今年2月、二点とも同時にオークションに出ていて、そう高くはありませんでしたので、二点とも買ってしまいました。
このストイックな感じがなんともよいではありませんか。(ガラスが光ってうまく撮れないので、オークションの写真を載せます。)
元はこんなナチュラルな色の額でしたが、重すぎるのでアクリル板の額に買い替えました。金色も合いますよね。(元の額には、直筆の作品名のラベルが貼ってあるのでもちろん大切に保存しています。)
夕日に向かって帰って行くこのロバの後ろ姿がまた、哀愁を帯びていて、なんとも言えず良いではありませんか。
貧しさの中でも我慢強く、朴訥に、ひたむきに生きている様が心打たれるのです。三部作なのに往路の絵がないのが少し残念です。
私の好きなスペインの本で、J.Rヒメーネス「プラテーロとわたし」というのがあります。
プラテーロはロバの名前です。主人公に寄り添うこのやさしいロバが私は大好きでした。

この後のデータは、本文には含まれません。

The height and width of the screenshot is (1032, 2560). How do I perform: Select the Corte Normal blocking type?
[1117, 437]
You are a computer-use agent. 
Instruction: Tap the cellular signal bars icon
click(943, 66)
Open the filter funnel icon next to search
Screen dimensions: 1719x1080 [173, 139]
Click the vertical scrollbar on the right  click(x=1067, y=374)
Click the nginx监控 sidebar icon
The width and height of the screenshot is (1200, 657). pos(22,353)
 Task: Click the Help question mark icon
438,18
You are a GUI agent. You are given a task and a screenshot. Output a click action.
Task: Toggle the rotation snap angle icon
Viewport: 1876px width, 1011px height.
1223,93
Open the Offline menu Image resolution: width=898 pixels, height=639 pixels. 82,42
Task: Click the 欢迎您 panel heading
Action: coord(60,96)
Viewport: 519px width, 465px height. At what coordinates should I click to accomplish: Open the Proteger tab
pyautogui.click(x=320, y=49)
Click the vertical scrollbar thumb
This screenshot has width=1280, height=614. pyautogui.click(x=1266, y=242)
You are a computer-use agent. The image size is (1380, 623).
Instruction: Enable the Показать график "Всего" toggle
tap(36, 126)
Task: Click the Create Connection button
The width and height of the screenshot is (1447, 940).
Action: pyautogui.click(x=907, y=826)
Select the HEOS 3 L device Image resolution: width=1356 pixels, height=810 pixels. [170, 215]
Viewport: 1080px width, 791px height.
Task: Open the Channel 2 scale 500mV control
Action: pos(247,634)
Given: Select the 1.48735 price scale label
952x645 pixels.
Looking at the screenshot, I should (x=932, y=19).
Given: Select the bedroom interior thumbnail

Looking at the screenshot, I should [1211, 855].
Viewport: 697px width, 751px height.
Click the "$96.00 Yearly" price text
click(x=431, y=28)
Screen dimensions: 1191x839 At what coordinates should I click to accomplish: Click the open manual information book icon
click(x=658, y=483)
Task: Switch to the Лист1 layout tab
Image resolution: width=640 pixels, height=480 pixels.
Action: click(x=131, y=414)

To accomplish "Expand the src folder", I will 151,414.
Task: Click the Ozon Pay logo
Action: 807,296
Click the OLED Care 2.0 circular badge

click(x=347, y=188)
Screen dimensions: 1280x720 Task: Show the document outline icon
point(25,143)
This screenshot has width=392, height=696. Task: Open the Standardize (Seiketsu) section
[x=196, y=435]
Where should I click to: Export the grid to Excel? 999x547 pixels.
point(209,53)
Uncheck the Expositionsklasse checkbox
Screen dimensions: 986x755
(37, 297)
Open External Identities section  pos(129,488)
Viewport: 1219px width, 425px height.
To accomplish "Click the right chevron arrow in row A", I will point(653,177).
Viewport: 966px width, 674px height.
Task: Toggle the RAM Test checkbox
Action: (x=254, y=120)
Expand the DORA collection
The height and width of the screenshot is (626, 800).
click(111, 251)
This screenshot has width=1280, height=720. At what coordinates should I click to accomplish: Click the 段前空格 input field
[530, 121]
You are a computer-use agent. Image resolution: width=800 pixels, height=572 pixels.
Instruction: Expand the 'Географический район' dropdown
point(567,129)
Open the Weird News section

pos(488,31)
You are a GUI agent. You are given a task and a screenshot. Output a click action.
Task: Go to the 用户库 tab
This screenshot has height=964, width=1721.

子供の時読んで以来、この本のことを折にふれて思い出します。
そのエッセイに描かれるスペインの田舎の風景というか、空気感がこの絵にはあって、ひと目見たときから心をわし掴みにされました。
藤井哲という画家は、もう亡くなりましたが、お隣岡山県新見市出身です。
本も出ています。
Amazon.co.jp: 藤井哲の世界―スペインから沖縄へ: 藤井 哲: 本
新見美術館に作品が多く収蔵されているらしいので、いつか見に行きたいと思っています。
うちの子らは「この絵は暗い」とか「描きかけなんじゃないの」とか言うので、「私が死んだら、2点とも新見美術館に寄贈してね。」と言っています。